Actuators are relatively simple mechanical components that are often incorporated into more complex mechanical systems, including those found in automobiles, airplanes, manufacturing facilities, and processing facilities. A conventional solenoid is one example of an actuator that has found broad application across many types of industries and technologies.
Shape memory alloys (SMAs) are metals that exist in two distinct solid phases, referred to as Martensite and Austenite. Martensite is relatively soft and easily deformed, whereas Austenite is relatively stronger and less easily deformed. SMAs can be induced to change phase by changes in temperature and changes in mechanical stress. Also, SMAs can generate relatively large forces (when resistance is encountered during their phase transformation) and can exhibit relatively large movements as they recover from large strains. SMAs have been used commercially in many types of actuators, where a temperature change is used to control the actuation cycle. One of the most widely recognizable applications has been the use of SMA based actuators in automatic sprinkler systems.
One disadvantage of SMA actuators triggered by changes in temperature is that a heating or cooling device must be incorporated into the actuator, increasing the size, expense, and complexity of the actuator. Further, the response of such an actuator depends on heat transfer, which can occur too slowly for certain applications. Material scientists have more recently recognized that the phase change between Martensite and Austenite can be induced by changes in an applied magnetic field in certain alloys, as well as by changes in temperature and stress loading. Because magnetic fields generated with electromagnets can be rapidly switched on and off, particularly compared to the time required to induce a change in temperature to initiate an actuation, electromagnetically controlled SMA based actuators appear to offer promise in applications where rapidly responding actuation is required. Such alloys are referred to as ferromagnetic shape memory alloys (FSMAs).
A spring-based FSMA actuator (as reported by T. Wada, and M. Taya. 2002. Proc. of SPIE on Smart Structures and Materials, ed. C. S. Lynch. 4699:294-302, the disclosure of which is hereby specifically incorporated herein by reference) has been designed and tested with favorable results. The specific FSMA employed was an alloy of iron and palladium (FePd), and the actuator described was triggered using a hybrid system including a permanent magnet and an electromagnet. The permanent magnet alone is insufficient to induce the phase change, but does enable a smaller electromagnet to be employed. Unfortunately, the cost of palladium is so prohibitive that commercial utilization of FePd based actuators is not now economically feasible.
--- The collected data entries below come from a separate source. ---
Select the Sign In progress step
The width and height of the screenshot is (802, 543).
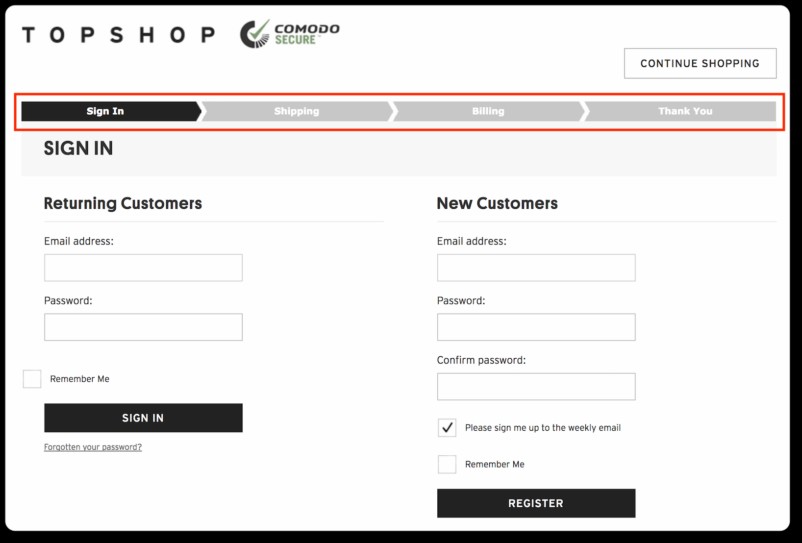coord(106,111)
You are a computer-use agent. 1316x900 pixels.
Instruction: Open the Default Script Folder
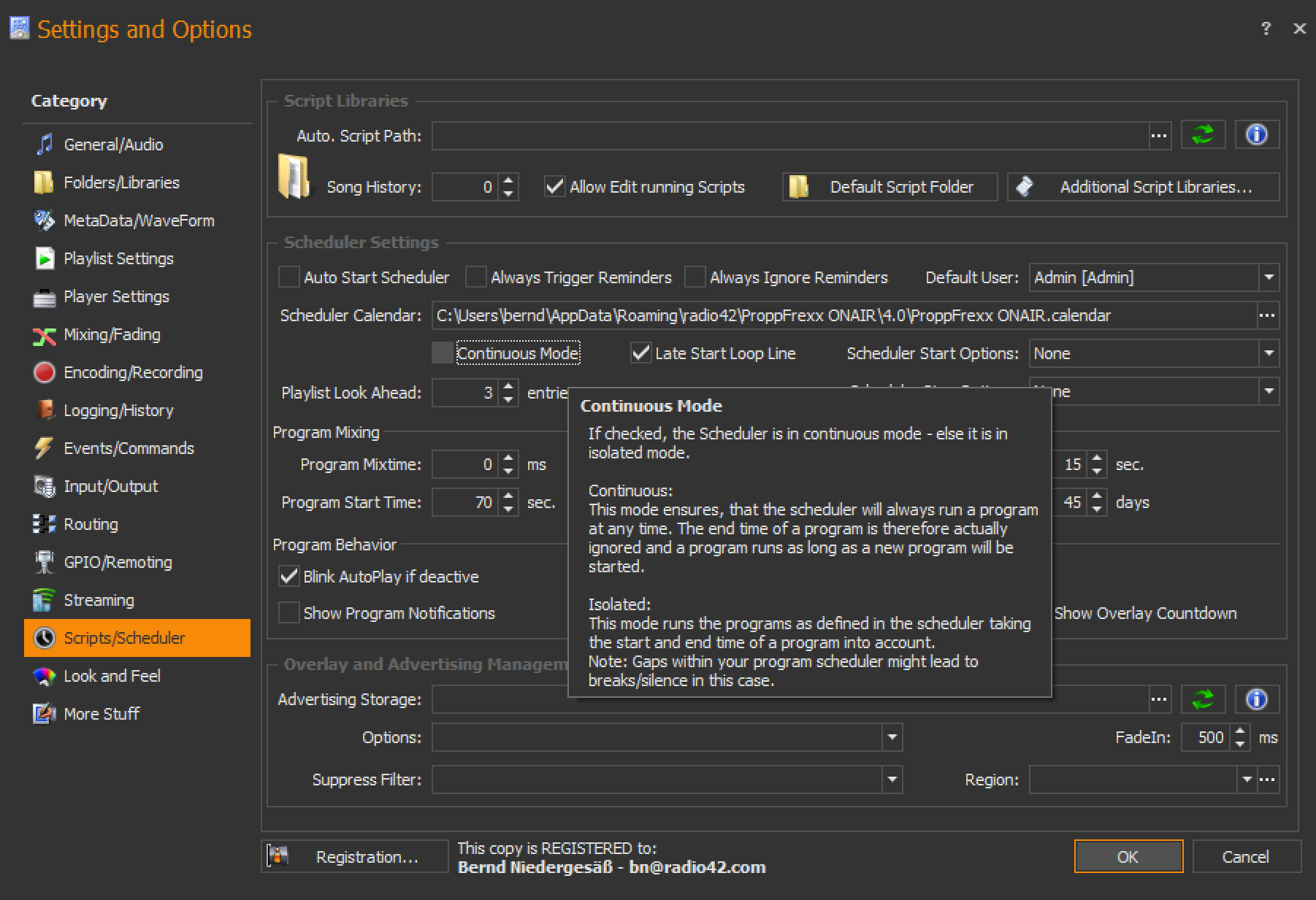(x=890, y=187)
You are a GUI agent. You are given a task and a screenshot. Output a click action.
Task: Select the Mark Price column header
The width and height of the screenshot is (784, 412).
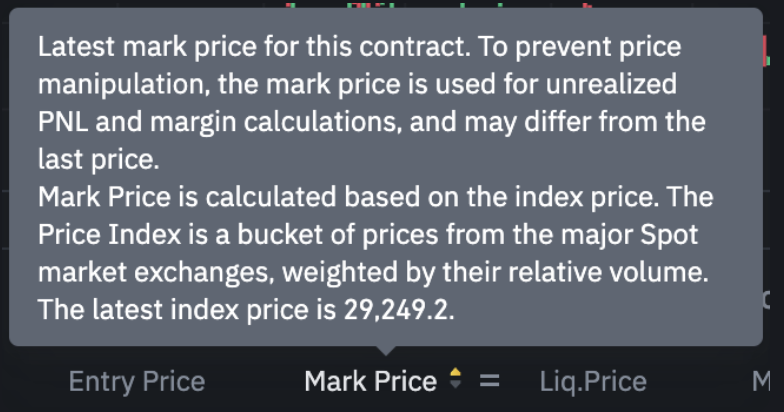tap(370, 381)
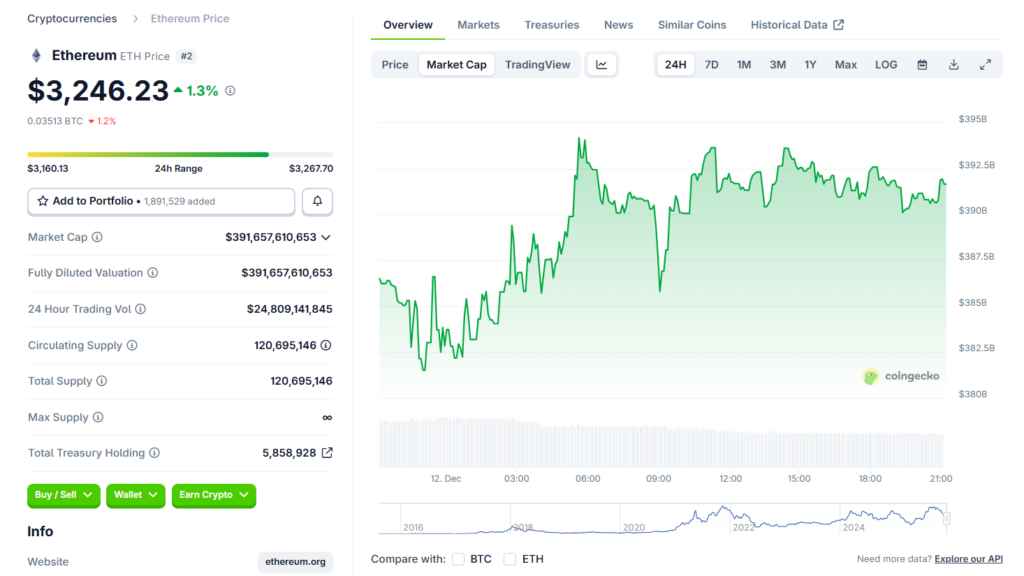
Task: Select the 7D time range
Action: point(711,65)
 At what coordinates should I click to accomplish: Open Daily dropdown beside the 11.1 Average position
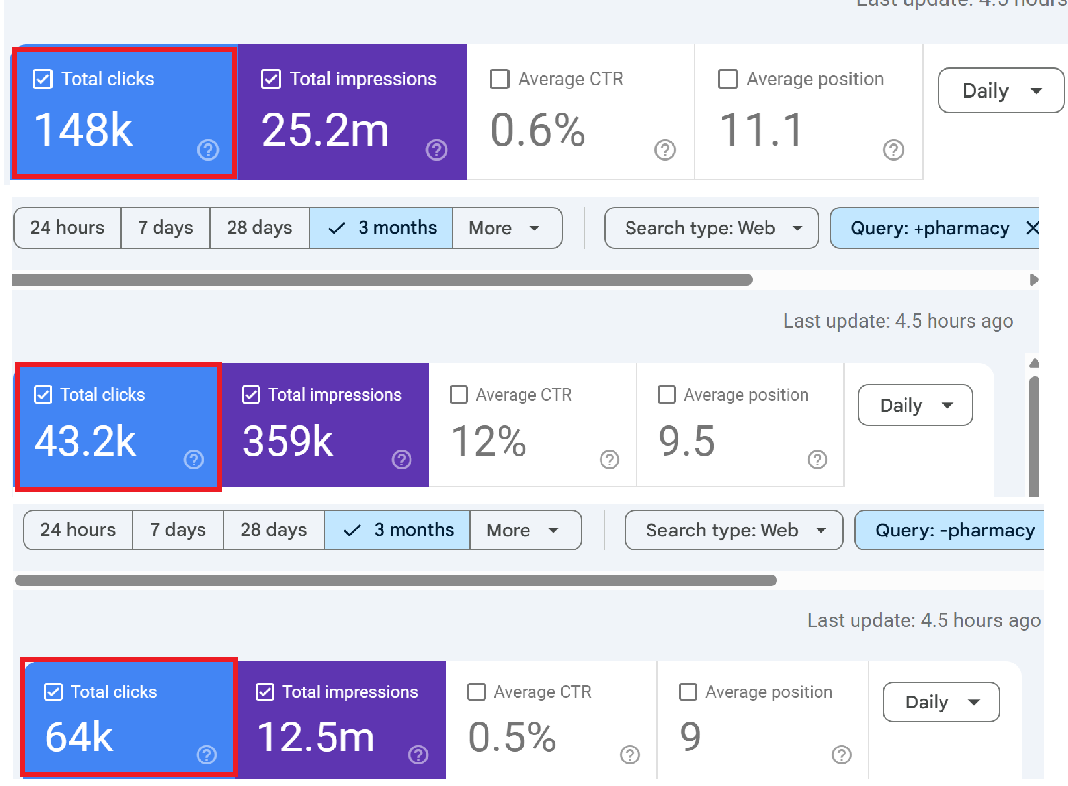pyautogui.click(x=1001, y=91)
In an attempt to identify other materials that could be of use in FSMA actuators, composites of a ferromagnetic material and a SMA alloy that itself is not ferromagnetic have been suggested (Y. Matsunaga, T. Tagawa, T. Wada, and M. Taya, et al. 2002. Proc. SPIE on Smart Materials, (March 17-21):4699:172, the disclosure of which is hereby specifically incorporated herein by reference). Matsunaga et al. describe a three layer composite in which a soft iron (Fe) core is sandwiched between two layers of a super elastic (but non ferromagnetic) SMA. The ferromagnetic material is iron, or an iron, cobalt, and vanadium alloy (FeCoV), and the SMA is an alloy of titanium and nickel (TiNi), or an alloy of titanium, nickel, and copper (TiNiCu). This approach enables a SMA material having good mechanical properties to be combined with a material having good magnetic properties to achieve a desirable FSMA composite. While such research indicated that FSMA composites are indeed achievable, the FSMA composites produced did not perform as well in actuators as did the FePd material.
It would therefore be desirable to produce FSMA composite having properties suited for use in actuators at a commercially viable cost. Because there exist many potential combinations of ferromagnetic materials and (non ferromagnetic) SMAs, it would further be desirable to provide a model to aid in identifying potentially useful components from which future composite ferromagnetic SMAs can be produced. Because the physical geometry of a FSMA component impacts the properties of that component, it would also be desirable to determine a specific geometry that provides enhanced performance when the material is utilized in an actuator. Finally, it would be desirable to develop different embodiments of actuators incorporating FSMAs that will likely have commercial value.